**Exercise details:** Could you give back the records again, starting with the line containing "How do I perform: Click Trade" and going on through the line containing "point(726,418)", with no changes?

## START Given information

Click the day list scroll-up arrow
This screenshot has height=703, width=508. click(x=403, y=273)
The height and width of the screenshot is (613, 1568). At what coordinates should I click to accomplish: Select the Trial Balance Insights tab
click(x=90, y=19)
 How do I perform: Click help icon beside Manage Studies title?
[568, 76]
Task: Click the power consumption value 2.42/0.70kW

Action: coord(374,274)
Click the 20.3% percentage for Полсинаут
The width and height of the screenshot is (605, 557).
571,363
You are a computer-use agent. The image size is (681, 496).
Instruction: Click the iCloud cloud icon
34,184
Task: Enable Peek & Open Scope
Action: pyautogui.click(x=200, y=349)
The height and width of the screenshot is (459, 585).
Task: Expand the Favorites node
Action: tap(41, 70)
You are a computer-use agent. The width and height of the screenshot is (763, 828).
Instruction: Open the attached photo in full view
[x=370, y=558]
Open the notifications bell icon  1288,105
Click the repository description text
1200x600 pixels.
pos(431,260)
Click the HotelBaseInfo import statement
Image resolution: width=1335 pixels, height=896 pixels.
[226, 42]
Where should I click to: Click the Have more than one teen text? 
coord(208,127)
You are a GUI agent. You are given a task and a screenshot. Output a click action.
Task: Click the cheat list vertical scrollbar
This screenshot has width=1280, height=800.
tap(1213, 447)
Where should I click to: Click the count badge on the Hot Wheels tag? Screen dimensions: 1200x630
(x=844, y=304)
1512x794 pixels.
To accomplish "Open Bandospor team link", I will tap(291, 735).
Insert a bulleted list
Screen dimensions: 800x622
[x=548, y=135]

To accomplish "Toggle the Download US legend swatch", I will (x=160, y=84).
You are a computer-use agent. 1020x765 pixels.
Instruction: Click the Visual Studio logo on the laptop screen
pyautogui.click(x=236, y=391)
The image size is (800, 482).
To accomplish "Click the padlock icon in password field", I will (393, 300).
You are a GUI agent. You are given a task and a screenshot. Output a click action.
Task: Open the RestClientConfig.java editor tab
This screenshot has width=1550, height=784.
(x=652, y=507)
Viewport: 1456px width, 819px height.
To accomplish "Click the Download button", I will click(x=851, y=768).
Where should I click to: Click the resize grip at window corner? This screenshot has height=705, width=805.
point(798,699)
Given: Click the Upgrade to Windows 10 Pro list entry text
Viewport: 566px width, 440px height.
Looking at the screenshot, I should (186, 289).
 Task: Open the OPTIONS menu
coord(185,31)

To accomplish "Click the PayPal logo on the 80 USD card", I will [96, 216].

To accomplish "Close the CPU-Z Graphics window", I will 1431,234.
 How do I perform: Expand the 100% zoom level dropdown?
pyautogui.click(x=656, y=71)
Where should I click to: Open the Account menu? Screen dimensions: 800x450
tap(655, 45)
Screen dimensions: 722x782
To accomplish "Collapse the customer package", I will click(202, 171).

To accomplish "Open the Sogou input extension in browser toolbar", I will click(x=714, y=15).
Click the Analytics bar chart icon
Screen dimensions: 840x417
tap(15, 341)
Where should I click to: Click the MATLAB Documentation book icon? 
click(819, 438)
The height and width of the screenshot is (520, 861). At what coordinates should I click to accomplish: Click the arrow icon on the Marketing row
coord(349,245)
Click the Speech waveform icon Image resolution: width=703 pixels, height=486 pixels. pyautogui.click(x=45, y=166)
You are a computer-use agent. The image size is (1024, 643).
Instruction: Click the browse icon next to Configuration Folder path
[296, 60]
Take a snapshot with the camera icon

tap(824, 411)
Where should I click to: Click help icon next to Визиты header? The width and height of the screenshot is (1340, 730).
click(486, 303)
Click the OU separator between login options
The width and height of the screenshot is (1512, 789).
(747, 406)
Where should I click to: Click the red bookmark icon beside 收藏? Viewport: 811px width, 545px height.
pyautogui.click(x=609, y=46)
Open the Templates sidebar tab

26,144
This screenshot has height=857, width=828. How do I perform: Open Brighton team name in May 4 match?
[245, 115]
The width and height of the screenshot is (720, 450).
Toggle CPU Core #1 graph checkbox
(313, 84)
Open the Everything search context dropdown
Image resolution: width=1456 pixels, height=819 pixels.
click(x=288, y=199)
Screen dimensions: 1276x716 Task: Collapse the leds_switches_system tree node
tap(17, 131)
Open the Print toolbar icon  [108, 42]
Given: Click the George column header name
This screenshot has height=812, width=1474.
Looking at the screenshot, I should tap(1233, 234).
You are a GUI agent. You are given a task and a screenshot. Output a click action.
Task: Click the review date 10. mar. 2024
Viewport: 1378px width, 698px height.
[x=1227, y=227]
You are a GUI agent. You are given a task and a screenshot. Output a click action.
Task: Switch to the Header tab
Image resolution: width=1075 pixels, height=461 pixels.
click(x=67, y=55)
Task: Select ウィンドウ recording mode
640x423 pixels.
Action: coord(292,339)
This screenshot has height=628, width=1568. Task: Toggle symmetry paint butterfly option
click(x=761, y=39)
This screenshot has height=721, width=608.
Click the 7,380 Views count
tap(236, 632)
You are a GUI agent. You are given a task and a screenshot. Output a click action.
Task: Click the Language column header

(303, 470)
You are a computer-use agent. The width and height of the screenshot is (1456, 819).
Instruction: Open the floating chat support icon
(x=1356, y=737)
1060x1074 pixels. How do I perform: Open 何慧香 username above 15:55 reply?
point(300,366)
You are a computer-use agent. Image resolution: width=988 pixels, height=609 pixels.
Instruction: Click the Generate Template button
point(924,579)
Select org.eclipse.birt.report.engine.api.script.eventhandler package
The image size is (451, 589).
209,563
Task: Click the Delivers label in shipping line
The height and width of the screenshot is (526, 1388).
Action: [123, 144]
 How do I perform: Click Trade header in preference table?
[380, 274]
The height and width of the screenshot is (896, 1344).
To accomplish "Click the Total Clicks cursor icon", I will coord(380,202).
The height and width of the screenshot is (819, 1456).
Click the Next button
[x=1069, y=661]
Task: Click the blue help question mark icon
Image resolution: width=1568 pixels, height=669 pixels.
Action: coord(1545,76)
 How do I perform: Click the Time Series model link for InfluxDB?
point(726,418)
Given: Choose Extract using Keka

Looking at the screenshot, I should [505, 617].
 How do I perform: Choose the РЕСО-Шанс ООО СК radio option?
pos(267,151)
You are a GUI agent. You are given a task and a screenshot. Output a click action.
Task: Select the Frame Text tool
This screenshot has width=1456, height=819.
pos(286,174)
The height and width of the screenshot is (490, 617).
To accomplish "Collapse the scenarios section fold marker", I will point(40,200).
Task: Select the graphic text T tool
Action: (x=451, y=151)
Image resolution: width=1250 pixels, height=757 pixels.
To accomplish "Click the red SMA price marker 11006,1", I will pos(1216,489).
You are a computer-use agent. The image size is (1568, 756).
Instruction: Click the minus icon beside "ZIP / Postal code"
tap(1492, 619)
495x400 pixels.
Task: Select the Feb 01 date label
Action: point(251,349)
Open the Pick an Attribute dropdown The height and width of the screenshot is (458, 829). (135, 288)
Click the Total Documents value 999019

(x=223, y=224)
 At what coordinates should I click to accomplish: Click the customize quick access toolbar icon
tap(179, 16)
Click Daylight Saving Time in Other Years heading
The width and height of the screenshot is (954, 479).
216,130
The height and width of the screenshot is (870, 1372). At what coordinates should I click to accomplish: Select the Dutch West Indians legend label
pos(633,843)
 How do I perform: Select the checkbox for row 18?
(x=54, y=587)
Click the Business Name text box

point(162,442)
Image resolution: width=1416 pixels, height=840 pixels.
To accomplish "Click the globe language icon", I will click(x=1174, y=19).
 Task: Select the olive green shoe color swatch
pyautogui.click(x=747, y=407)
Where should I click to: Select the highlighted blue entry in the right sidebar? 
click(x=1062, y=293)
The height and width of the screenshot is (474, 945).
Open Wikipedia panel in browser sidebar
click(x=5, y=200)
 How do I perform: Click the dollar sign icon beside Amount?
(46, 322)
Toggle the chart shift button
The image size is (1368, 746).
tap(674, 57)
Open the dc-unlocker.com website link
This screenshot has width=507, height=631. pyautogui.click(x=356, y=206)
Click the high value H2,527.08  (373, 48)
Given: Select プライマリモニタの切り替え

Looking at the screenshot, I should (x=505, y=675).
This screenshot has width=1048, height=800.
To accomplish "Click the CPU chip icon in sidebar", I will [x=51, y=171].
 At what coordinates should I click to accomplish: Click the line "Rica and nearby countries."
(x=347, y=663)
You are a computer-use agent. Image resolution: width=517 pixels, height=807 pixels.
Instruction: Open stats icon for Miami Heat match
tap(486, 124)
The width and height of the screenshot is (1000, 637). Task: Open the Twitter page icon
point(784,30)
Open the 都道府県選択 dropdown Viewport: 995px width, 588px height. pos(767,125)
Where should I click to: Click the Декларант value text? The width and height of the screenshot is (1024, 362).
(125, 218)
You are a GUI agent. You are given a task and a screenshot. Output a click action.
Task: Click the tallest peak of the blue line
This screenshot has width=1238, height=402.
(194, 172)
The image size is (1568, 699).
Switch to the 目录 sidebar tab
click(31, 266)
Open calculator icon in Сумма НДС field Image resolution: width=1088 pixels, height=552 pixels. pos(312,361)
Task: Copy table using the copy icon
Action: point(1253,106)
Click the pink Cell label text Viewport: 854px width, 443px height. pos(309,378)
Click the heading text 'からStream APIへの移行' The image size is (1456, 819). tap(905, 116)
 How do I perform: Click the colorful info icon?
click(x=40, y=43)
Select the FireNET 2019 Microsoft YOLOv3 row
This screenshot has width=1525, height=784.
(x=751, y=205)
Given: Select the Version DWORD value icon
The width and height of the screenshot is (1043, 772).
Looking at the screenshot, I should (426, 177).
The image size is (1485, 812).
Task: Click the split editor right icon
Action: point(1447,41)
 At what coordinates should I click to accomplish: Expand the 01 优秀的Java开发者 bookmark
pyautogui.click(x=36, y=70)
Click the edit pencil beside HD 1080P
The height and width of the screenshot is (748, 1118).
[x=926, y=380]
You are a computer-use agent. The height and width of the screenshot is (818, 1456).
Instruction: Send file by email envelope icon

## END Given information

**Solution to this exercise:**
 How do I perform: Click Trade header in preference table?
[380, 274]
The height and width of the screenshot is (896, 1344).
To accomplish "Click the Total Clicks cursor icon", I will coord(380,202).
The height and width of the screenshot is (819, 1456).
Click the Next button
[x=1069, y=661]
Task: Click the blue help question mark icon
Image resolution: width=1568 pixels, height=669 pixels.
Action: coord(1545,76)
 How do I perform: Click the Time Series model link for InfluxDB?
point(726,418)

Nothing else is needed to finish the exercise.